Different tropospheric precursor anomalies leading to sudden stratospheric warmings (SSWs) may result in different circulation evolution. This study finds that there are distinct differences in tropospheric circulation evolutions during SSWs following anomalously strong- (SUR-SSWs) and weak- (WUR-SSWs) Ural ridge. SUR-SSWs exhibit enhanced East Asian trough in the following week, while enhanced Greenland ridge and negative tropospheric annular mode anomalies can persist for 1 month. In contrast, WUR-SSWs exhibit surface cooling over northern Eurasia without notable tropospheric annular mode anomalies. During SUR-SSWs, waves induced by the enhanced Ural wave source tend to propagate below the tropopause, amplifying the East Asian trough. Additionally, due to decreased wave phase speed, the preexisting Ural ridge anomalies migrate westward and amplify the Greenland ridge. Before WUR-SSWs, preexisting cooling over Northeast Asia migrates westward and amplifies northern Eurasia cooling. Thus, the Ural ridge anomalies prior to SSWs significantly influence post-SSW tropospheric circulation.

导致平流层突然变暖 （SSW） 的不同对流层前体异常可能导致不同的环流演变。

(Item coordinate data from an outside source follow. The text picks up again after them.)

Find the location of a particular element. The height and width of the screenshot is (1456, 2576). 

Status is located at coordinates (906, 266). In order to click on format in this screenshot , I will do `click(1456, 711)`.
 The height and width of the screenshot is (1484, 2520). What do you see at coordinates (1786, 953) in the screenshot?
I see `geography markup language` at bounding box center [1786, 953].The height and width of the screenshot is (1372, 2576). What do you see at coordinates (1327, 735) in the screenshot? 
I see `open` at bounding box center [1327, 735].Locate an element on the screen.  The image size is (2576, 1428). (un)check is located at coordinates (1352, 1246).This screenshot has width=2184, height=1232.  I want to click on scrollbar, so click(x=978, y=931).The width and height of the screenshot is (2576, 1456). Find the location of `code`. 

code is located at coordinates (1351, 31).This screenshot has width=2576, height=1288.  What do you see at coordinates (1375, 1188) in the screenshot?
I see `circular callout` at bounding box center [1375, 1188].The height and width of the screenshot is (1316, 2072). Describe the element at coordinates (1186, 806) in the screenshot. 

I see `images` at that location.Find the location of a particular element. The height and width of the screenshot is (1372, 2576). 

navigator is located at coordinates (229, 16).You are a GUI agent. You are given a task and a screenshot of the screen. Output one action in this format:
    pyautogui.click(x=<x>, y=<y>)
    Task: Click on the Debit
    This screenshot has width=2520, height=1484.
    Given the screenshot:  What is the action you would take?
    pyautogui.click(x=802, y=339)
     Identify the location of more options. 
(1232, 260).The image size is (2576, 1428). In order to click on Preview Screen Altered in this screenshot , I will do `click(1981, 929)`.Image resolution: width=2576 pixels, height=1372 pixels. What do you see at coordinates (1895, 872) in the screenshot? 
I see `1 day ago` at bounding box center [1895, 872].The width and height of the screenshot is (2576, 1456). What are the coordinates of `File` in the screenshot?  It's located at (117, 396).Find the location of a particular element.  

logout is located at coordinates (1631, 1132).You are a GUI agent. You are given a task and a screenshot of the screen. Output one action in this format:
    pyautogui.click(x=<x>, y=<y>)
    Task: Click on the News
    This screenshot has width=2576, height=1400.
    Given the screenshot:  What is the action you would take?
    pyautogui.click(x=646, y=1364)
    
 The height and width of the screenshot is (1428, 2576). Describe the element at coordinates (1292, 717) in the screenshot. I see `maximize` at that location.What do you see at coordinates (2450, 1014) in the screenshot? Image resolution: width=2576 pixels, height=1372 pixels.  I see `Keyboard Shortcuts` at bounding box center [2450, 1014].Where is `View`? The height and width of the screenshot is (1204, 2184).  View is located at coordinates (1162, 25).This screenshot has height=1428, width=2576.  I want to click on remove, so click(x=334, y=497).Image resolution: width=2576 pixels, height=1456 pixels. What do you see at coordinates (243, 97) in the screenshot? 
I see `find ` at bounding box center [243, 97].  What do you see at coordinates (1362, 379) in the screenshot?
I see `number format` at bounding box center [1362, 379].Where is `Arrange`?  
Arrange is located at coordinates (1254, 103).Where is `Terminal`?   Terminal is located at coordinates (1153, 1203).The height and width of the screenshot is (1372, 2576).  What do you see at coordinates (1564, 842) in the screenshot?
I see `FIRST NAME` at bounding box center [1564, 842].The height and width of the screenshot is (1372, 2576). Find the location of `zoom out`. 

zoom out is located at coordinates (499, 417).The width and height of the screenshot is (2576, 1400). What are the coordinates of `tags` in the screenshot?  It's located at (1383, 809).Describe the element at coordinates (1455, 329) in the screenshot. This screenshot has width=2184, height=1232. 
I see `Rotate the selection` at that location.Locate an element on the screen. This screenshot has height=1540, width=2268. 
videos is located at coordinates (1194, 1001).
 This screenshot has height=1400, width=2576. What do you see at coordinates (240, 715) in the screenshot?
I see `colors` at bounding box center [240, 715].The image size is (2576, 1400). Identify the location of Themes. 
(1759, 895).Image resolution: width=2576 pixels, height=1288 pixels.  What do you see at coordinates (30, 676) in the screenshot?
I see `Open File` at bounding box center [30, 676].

本研究发现，在异常强 （SUR-SSW） 和弱 （WUR-SSW） 乌拉尔脊之后的 SSW 期间，对流层环流演变存在明显差异。SUR-SSWs 在接下来的一周表现出增强的东亚槽，而增强的格陵兰脊和负对流层环形模态异常可以持续 1 个月。相比之下，WUR-SSW 在欧亚大陆北部表现出表面冷却，没有明显的对流层环形模态异常。在 SUR-SSW 期间，由增强的 Ural 波源诱导的波倾向于在对流层顶下方传播，从而放大东亚槽。此外，由于波相速度降低，先前存在的乌拉尔山脊异常向西迁移并放大了格陵兰山脊。在 WUR-SSW 之前，东北亚上空先前存在的冷却向西迁移并放大了欧亚大陆北部的冷却。因此，SSW 之前的乌拉尔脊异常显着影响 SSW 后的对流层环流。